Background: A number of settings in eastern Ontario, Canada, have collaborated on establishing a common pressure ulcer monitoring system. This work was undertaken in a proactive effort to implement practice guideline recommendations related to pressure ulcer prevention. The monitoring system was developed at The Ottawa Hospital (Ottawa, Ontario, Canada), an acute care teaching hospital, and then shared with multiple settings, which adopted it.
Methods: A work group was formed with clinical, quality, and research expertise. In a prospective (rather than retrospective) chart audit, 12-hour point prevalence surveys are conducted in which risk, occurrence, and interventions are tracked. Trained surveyors conduct a standard risk appraisal, head-to-toe skin assessment, and chart scan. Reporting mechanisms were developed at the organization, program, and unit levels.
Results: Between 2001 and 2007, despite an inpatient population of which usually more than 25% were at "high" risk, prevalence decreased from 18% to 14%.

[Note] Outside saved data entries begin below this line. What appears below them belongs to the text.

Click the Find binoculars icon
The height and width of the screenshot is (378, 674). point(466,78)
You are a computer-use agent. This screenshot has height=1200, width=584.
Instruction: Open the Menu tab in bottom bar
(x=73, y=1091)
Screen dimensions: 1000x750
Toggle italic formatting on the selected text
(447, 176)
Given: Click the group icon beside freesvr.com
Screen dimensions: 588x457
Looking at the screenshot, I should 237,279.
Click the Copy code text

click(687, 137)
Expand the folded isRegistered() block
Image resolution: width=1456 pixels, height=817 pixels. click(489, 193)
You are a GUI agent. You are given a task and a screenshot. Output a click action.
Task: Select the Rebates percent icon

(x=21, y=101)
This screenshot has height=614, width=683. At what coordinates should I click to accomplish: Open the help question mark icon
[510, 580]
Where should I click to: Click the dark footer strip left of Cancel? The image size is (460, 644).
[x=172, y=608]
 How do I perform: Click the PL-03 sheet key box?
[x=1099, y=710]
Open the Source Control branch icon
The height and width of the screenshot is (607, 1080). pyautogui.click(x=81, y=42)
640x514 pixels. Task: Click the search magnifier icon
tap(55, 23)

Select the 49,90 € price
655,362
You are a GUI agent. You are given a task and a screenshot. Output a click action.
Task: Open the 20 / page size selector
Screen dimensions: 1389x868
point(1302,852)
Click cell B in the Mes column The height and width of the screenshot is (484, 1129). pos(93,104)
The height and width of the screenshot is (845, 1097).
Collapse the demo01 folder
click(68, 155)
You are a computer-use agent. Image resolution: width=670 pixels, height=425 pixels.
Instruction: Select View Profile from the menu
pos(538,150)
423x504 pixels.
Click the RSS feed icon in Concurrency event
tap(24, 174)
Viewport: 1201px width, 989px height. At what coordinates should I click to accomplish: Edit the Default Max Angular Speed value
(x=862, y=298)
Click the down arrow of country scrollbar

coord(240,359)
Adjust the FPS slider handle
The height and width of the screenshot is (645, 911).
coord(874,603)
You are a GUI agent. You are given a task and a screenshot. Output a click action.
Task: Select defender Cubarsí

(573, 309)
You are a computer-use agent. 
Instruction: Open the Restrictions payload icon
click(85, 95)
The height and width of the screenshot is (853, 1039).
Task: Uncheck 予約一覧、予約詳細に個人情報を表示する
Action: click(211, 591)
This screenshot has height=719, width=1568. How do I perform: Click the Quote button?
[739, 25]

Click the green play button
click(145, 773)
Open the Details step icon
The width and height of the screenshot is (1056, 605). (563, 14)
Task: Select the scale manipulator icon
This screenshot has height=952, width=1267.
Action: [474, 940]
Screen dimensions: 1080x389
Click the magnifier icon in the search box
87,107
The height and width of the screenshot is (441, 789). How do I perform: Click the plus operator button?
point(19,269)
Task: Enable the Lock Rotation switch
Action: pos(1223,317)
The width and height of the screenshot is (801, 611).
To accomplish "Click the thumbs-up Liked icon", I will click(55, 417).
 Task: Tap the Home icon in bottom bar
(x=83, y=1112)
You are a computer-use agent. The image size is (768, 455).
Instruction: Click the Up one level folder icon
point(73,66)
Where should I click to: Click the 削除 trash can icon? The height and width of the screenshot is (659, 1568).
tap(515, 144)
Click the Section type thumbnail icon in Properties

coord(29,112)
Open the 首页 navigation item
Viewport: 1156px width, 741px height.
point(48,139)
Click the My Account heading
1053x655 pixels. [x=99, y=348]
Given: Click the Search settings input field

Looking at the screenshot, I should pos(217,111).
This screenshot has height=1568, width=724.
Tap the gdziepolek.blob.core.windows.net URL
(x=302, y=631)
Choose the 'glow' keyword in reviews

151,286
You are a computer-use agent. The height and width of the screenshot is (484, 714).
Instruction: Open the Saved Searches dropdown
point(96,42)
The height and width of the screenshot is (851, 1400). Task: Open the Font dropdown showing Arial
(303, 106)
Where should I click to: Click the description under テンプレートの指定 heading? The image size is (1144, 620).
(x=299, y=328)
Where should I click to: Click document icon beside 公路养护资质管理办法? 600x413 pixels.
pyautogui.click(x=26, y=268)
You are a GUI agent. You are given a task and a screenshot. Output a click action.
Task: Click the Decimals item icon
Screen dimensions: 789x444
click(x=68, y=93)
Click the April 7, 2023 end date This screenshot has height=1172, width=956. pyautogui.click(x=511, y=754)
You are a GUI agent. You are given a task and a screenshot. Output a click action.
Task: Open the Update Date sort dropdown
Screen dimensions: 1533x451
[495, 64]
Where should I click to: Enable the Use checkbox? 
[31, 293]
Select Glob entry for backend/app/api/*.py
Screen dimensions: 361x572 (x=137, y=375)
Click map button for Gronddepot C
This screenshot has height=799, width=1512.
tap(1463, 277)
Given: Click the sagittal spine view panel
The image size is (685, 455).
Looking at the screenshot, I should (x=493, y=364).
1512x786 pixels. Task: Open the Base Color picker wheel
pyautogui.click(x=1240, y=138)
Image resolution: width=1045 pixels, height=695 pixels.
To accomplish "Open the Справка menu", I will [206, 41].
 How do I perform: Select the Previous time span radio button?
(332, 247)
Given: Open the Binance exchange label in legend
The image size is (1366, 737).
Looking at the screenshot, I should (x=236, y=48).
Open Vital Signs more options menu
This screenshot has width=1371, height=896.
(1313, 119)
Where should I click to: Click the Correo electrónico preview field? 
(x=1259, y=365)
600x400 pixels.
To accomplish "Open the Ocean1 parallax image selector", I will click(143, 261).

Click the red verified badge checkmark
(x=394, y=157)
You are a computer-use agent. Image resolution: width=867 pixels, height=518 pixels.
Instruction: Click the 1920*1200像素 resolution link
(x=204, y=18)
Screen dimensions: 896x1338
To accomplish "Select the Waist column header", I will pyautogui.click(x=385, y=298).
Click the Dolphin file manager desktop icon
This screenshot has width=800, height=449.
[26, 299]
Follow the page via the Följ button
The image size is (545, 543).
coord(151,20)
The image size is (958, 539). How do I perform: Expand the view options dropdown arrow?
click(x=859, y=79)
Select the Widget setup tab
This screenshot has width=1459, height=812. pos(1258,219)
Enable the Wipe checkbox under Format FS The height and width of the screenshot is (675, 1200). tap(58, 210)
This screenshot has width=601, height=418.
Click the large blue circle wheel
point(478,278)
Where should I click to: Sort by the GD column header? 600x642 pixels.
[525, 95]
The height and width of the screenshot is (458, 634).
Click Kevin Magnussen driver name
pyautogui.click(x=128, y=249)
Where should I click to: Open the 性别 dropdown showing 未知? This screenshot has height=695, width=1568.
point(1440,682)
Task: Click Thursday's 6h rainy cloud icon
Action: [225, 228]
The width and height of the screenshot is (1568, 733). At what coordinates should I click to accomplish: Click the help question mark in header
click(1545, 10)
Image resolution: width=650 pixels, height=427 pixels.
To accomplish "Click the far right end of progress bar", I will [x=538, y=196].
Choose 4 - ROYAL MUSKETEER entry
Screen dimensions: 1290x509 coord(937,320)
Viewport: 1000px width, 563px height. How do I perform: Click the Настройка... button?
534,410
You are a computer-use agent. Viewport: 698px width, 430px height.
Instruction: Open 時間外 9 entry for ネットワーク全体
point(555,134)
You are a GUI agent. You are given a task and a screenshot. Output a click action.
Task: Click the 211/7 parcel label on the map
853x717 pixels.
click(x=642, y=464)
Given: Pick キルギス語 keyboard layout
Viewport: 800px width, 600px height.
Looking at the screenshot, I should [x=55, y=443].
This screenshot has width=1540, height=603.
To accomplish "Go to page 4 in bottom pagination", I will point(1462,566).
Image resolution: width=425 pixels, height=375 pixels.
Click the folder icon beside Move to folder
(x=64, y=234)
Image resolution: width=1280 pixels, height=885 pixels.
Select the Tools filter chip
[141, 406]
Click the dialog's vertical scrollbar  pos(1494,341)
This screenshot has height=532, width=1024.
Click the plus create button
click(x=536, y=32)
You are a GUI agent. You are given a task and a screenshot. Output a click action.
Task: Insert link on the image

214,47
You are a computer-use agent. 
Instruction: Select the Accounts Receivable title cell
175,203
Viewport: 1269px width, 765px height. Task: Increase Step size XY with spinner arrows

Recommendations: Fifteen years' experience in pressure ulcer monitoring suggests the following recommendations: (1) create and enable skin care champions to monitor and develop unit-based solutions in response to survey findings; (2) embed monitoring in the quality and professional practice infrastructure of the organization; (3) use existing structures and processes such as unit councils or quality committees; quality processes and practice panels are ideal venues to situate pressure ulcer monitoring at both organizational and unit levels; and (4) create a data collection process that is as clinically sensible and feasible as possible.
Summary and conclusions: Monitoring is the linchpin that formed the foundation for the long-term, systemwide undertaking of the prevention of pressure ulcers and that created the climate for change and continued momentum.